Wednesday, April 28, 2021

The missing Covid X-Variable

Can we admit we have no clue about Covid?   There is clearly something missing in the 'how to survive Covid' equation.  We were talking about our governor, Mike DeWine, a couple days ago.  Last year, early in the pandemic, his little Covid dream team came out to explain why the need to do lockdowns and social distancing and masks and all.

One thing DeWine kept bringing up was the early 20th Century's Spanish Flu.  He had little charts showing us all the states that took immediate, and at times draconian, measures to combat the flu, and which ones didn't.  It was a pretty simple chart that showed those states that took action had lower rates of flu deaths, while those that didn't had higher.  Pretty simple stuff.

But here's the problem.  I notice with Covid, there is no such easy chart to plot when it comes to anti-Covid measures and Covid cases and Covid deaths.  States that have instituted draconian measures have, in some cases, led the pack when it comes to deaths and infections and hospitalizations.  On the other hand, some states with the most brutal measures to combat Covid have had much better results.  Same with those states that have maintained loose responses to fighting Covid.  The same goes for countries from what I can tell, but those numbers seem difficult to pinpoint.
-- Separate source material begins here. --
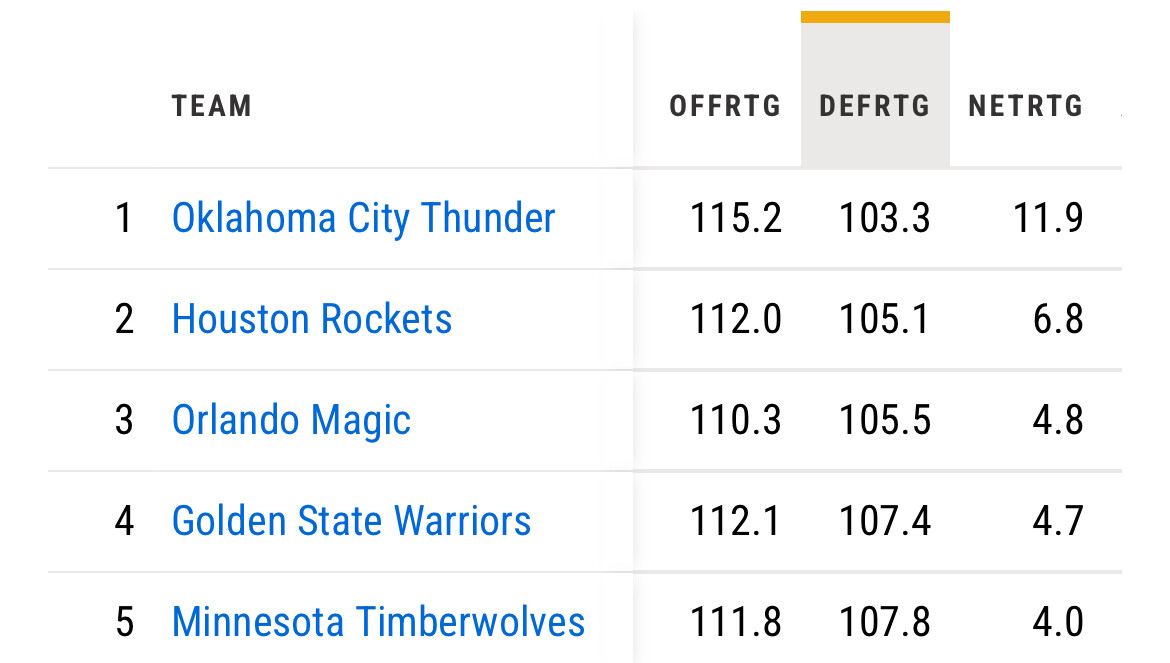The image size is (1170, 663).
Task: Open the Minnesota Timberwolves link
Action: click(x=378, y=622)
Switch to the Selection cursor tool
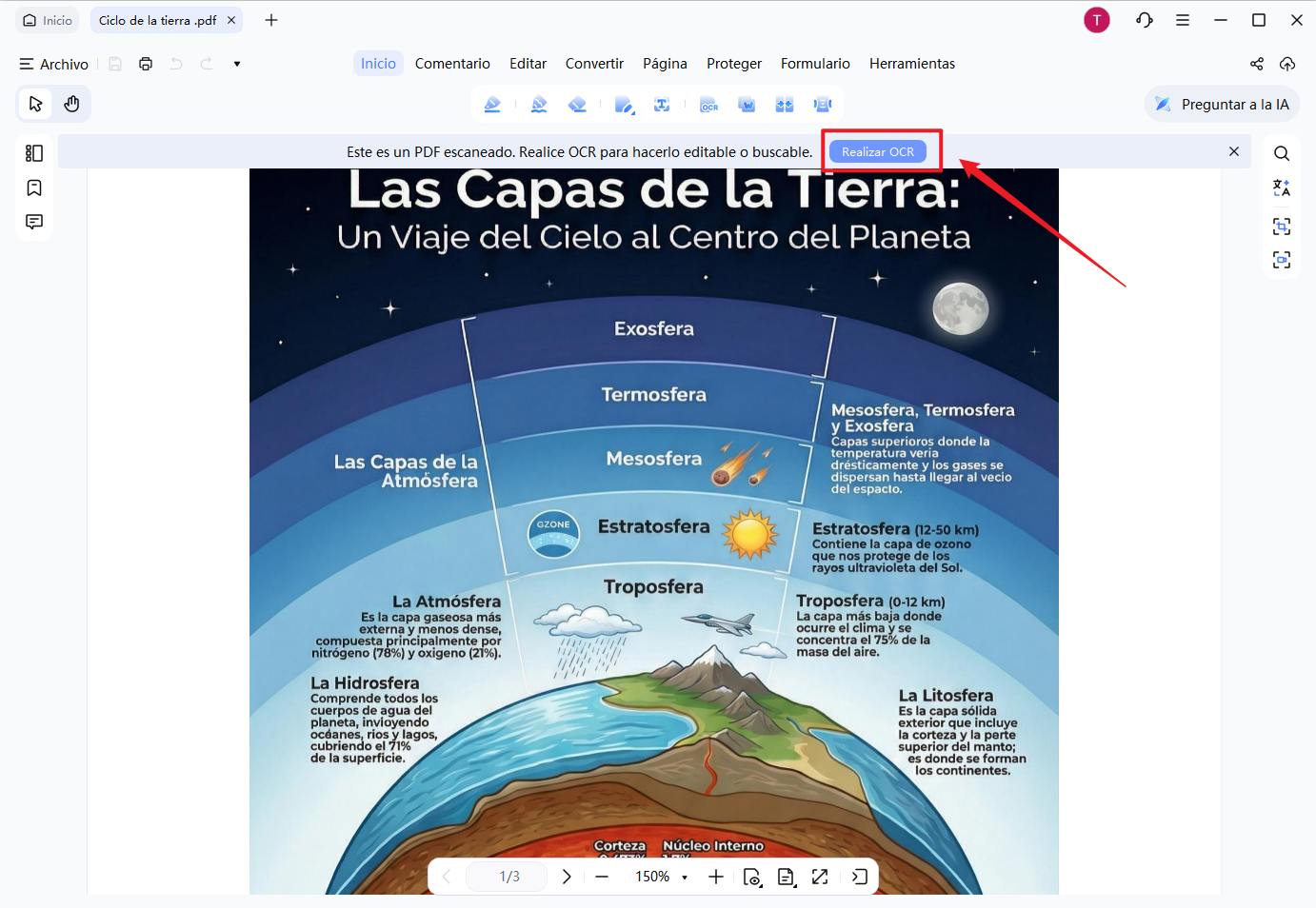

In fact, all we need do is look at now.  While more Americans than ever are being vaccinated, the numbers in Covid cases and hospitalizations are rising.  Or so they say.  What's that even mean?  How are the vaccines helping if that is the case?  Or do they say it would be worse if we weren't vaccinated?  That's always an easy claim.  Sure millions died because of this idea we tried, but billions may have died otherwise.  I don't know.  I don't even know how the vaccines help, how often they have to be boosted, and we can't - despite statements to the contrary - know of any long term effects yet. 

And then there is Texas, which sent shockwaves through the media a month or so ago by announcing it would lift all statewide Covid restrictions.  Based on what everyone said, this would usher in a tsunami of Covid cases and restart the entire pandemic.  But last I looked, it appears Texas is actually not seeing the same spikes as other states where restrictions are still quite harsh.

All of this suggests to my layman's eyes that there is something else about Covid we don't know. There is something else that is the real variable showing why people get infected.  A missing information link if you would.  Likewise, there could be other variables behind why some get Covid and never know they had it, others die, and still others are wrecked by debilitating side effects of having the virus.  Granted, not knowing could be a reason to take immediate action, if we knew or could in any way see exactly what actions did what, and which ones worked and which ones didn't. 

Again, we don't know. While there are plenty who no doubt are willing to let millions of lives be ruined so they can stay safe, it becomes troubling when you consider their lives are being ruined for what may prove to be no real purpose.   Not that we should do nothing.  If only 10% of deaths attributed to Covid in the United States were in fact a direct result of Covid, that's still a mighty bad flu season.  Bad enough that the decent thing to do would be do what we can.

But there's a difference between saying do what we can, and mandating controlled responses that have seen skyrocketing drug abuse rates, crime rates, suicide rates, depression rates, not to mention millions of lives thrown upside down.  And we won't even get into the millions of small business owners who don't care about poor people in the third world.  Some of them may never be able to get back on their feet again.  In fact, we may be seeing the first time in which the means to combat an epidemic may cause problems that outlast for years the pandemic they were supposed to fight.  It certainly warrants more of an answer than the usual variations on 'shut up and obey' that we've heard for the last year. 

For a disease that we still clearly know little about, and that has significant variables not accounted for in the calculations about its spread and impact, that begins to be a troubling development.  That despite the gaping holes in our knowledge, we make daily, sometimes contradictory, pronouncements with the assurance of a Jonestown resident.  At least for anyone who doesn't strut under the mantra that there is no end to the suffering and dying I'm willing to allow so that I may be safe and happy, that should be a troubling observation.